Exercise task
Recast the material from the line with "Where should I" up to and including the last line as a two-column CSV with the headers input and output. Give one row for each text and its answer, put each field in quotation marks with line breaks turned into spaces, and leave out the pictures.
——————
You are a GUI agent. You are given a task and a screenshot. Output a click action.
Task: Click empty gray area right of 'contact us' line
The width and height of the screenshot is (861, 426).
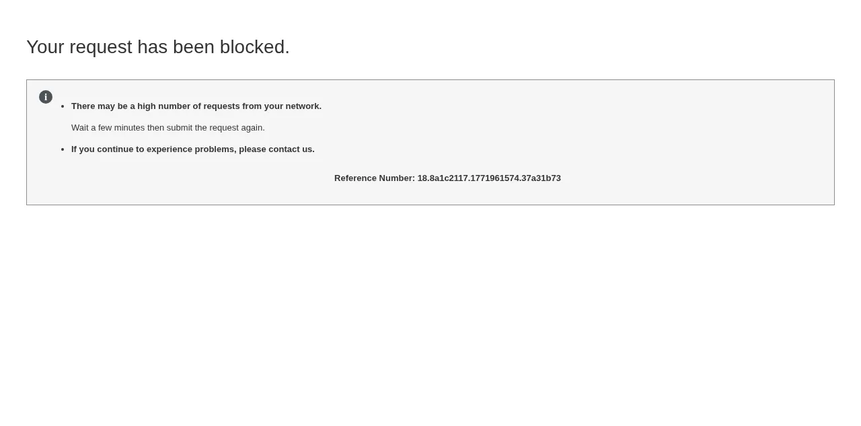pos(572,149)
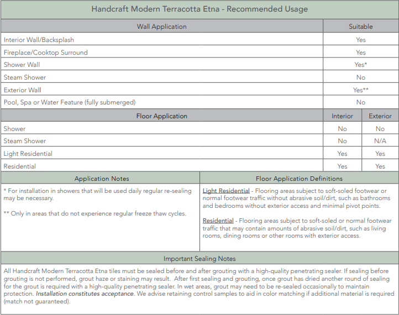Click the Interior column header
The height and width of the screenshot is (315, 399).
coord(342,116)

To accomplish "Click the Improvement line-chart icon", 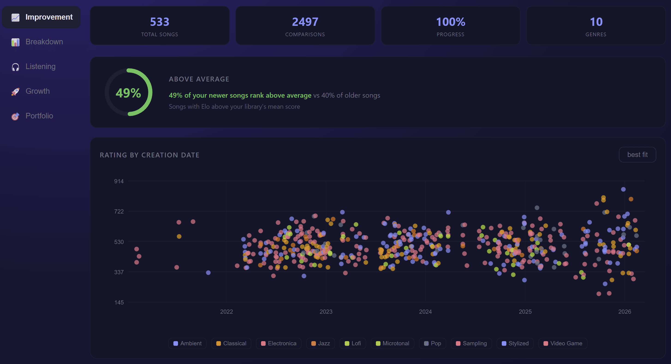I will [x=15, y=17].
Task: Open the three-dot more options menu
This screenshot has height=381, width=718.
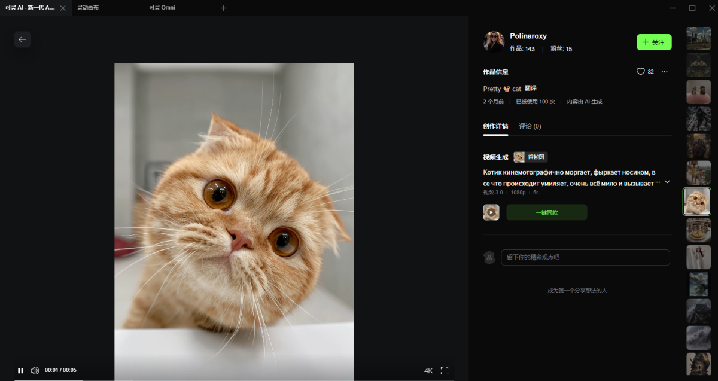Action: pos(664,71)
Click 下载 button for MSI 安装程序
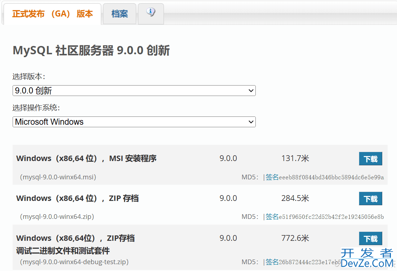 tap(370, 159)
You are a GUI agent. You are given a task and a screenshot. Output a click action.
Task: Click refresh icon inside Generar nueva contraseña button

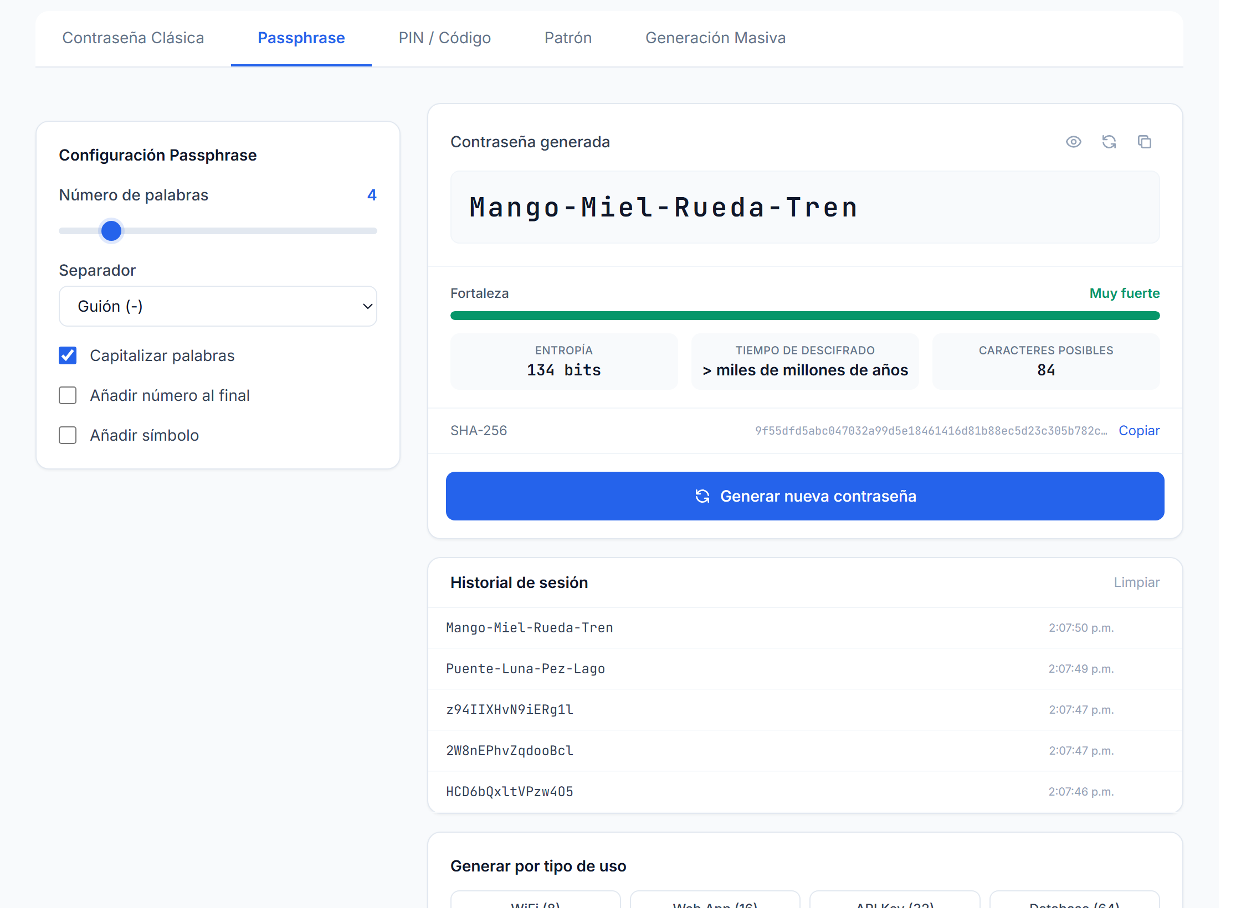[x=702, y=496]
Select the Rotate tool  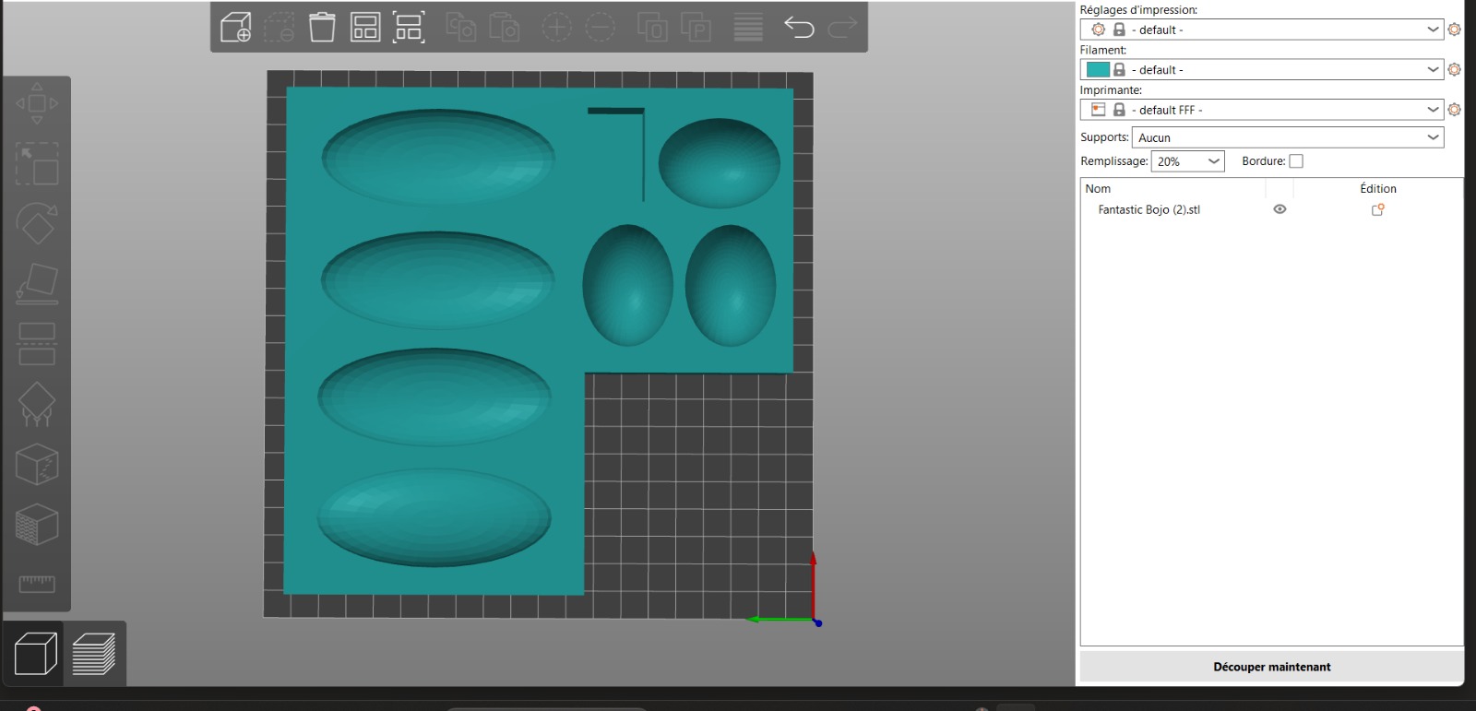[x=37, y=223]
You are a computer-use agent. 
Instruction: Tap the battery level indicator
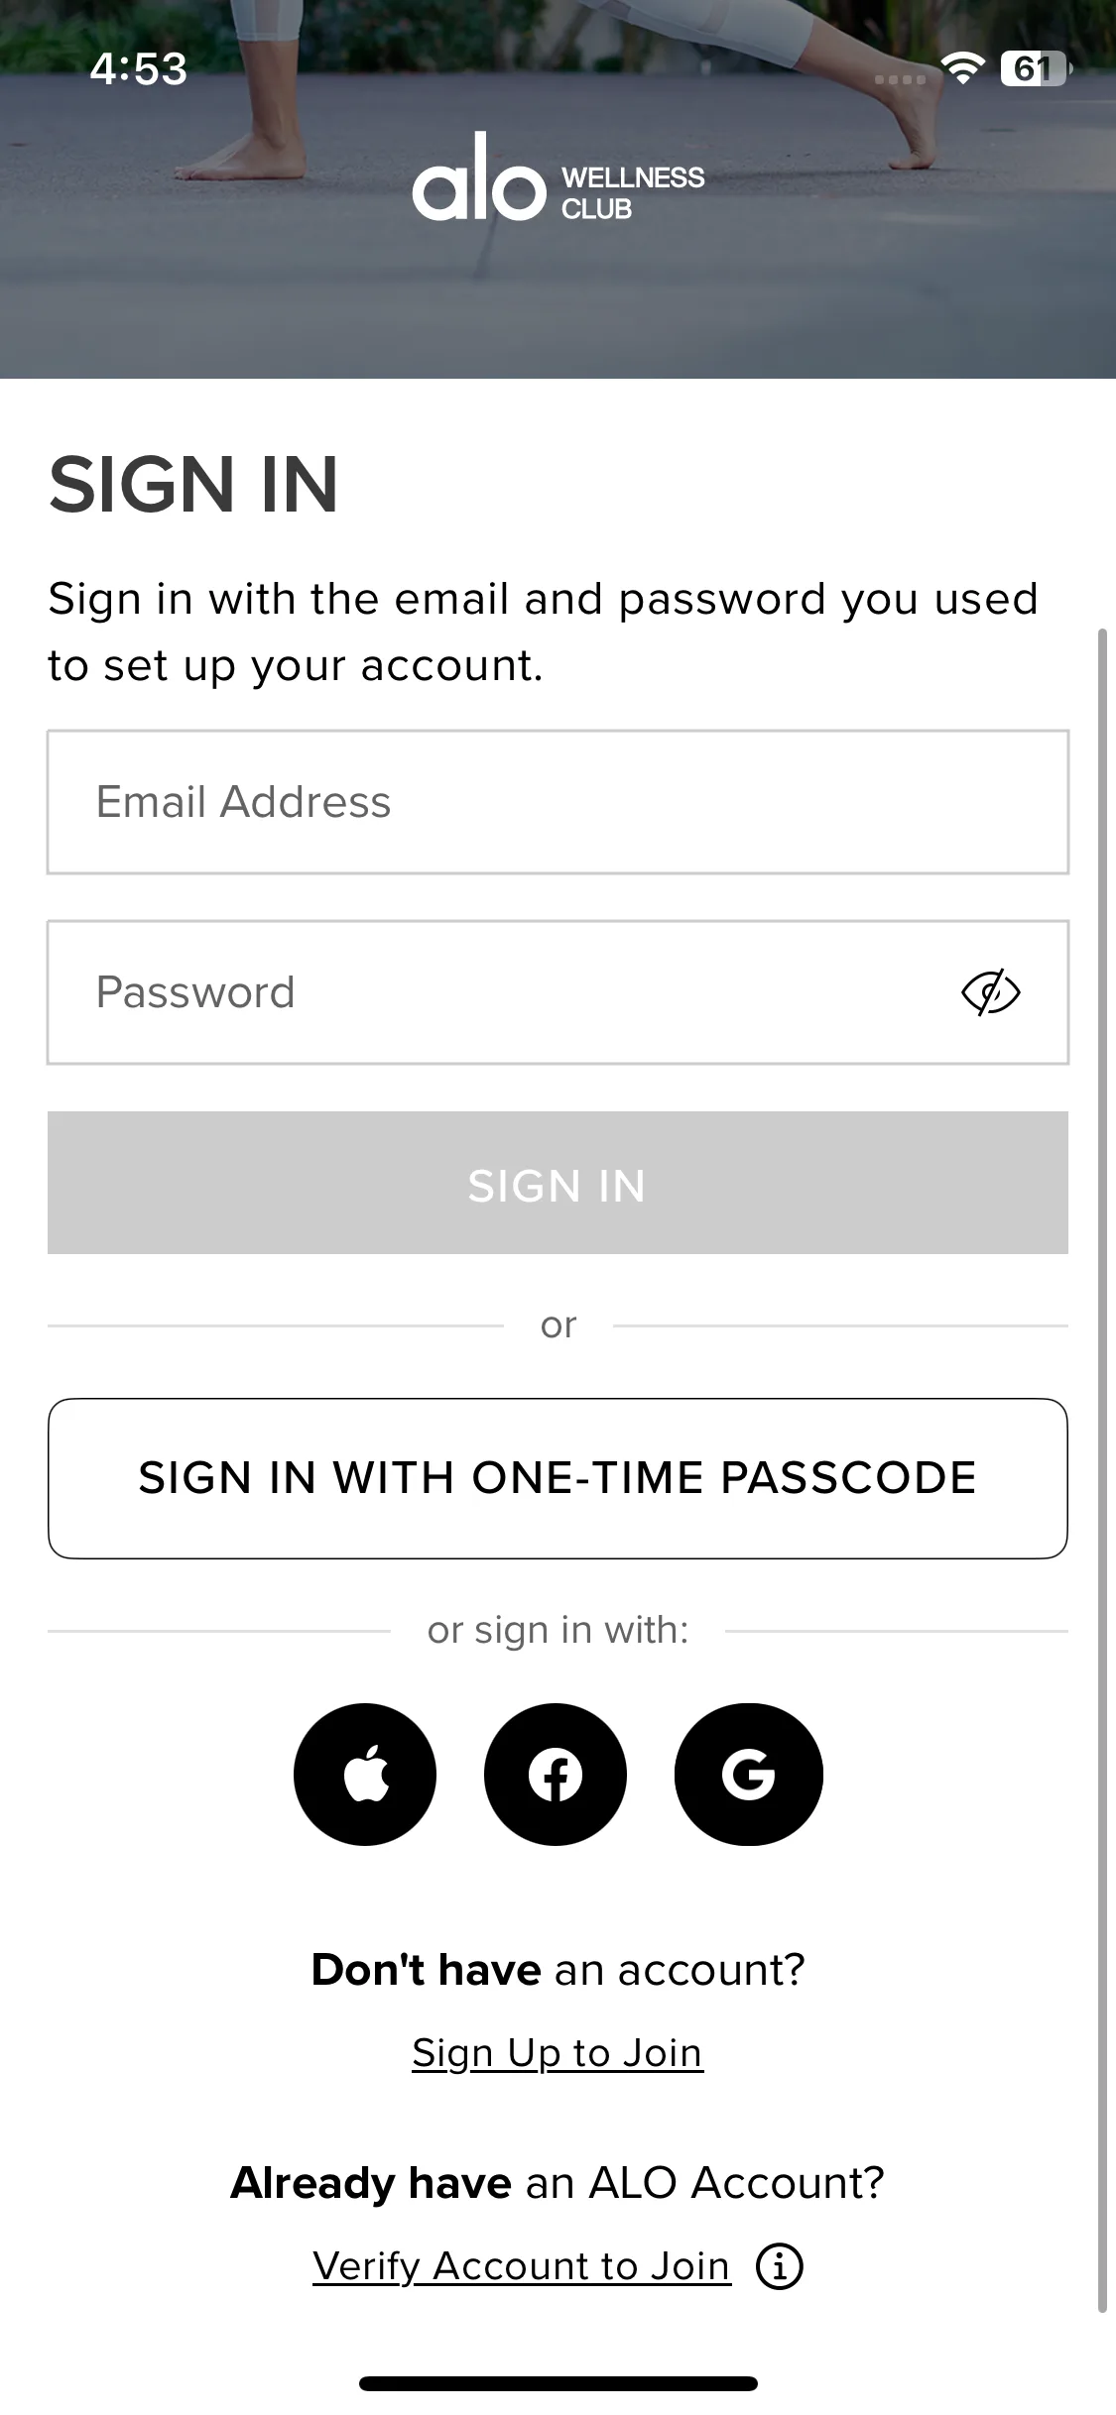[x=1034, y=68]
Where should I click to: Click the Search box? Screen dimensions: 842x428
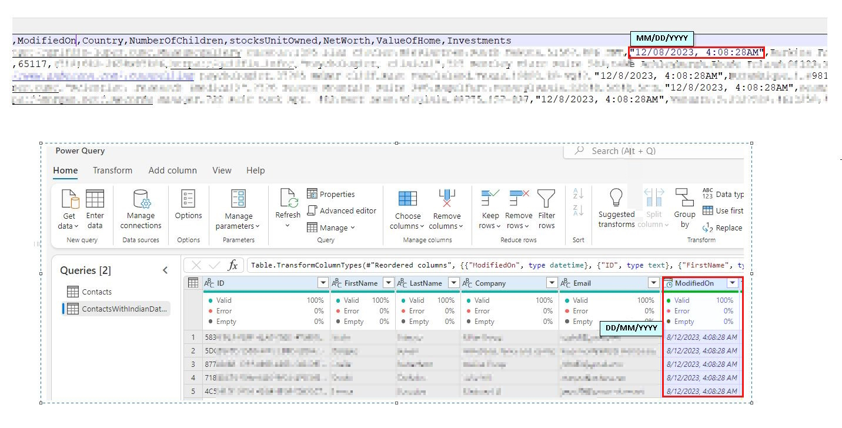pos(653,151)
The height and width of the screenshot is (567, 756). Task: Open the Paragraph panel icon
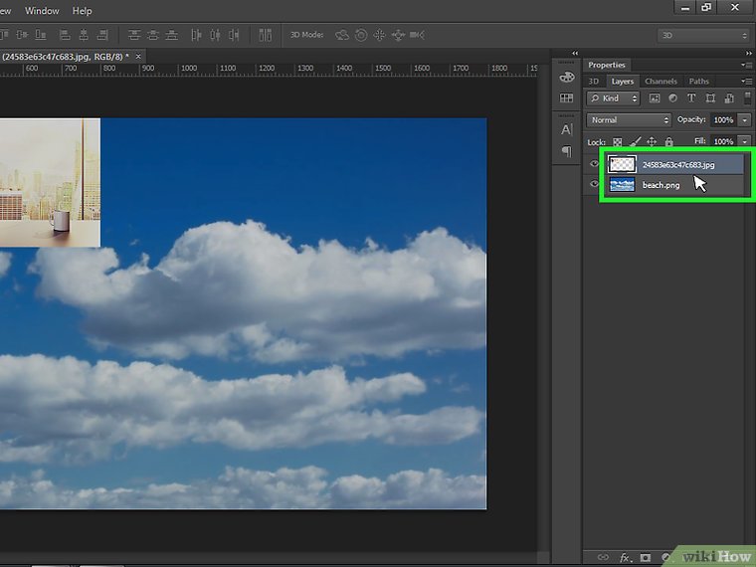[x=567, y=151]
——————
Answer
input,output
"Where should I click to: Click the Search box? Screen dimensions: 842x428","pos(653,151)"
"The height and width of the screenshot is (567, 756). Task: Open the Paragraph panel icon","[x=567, y=151]"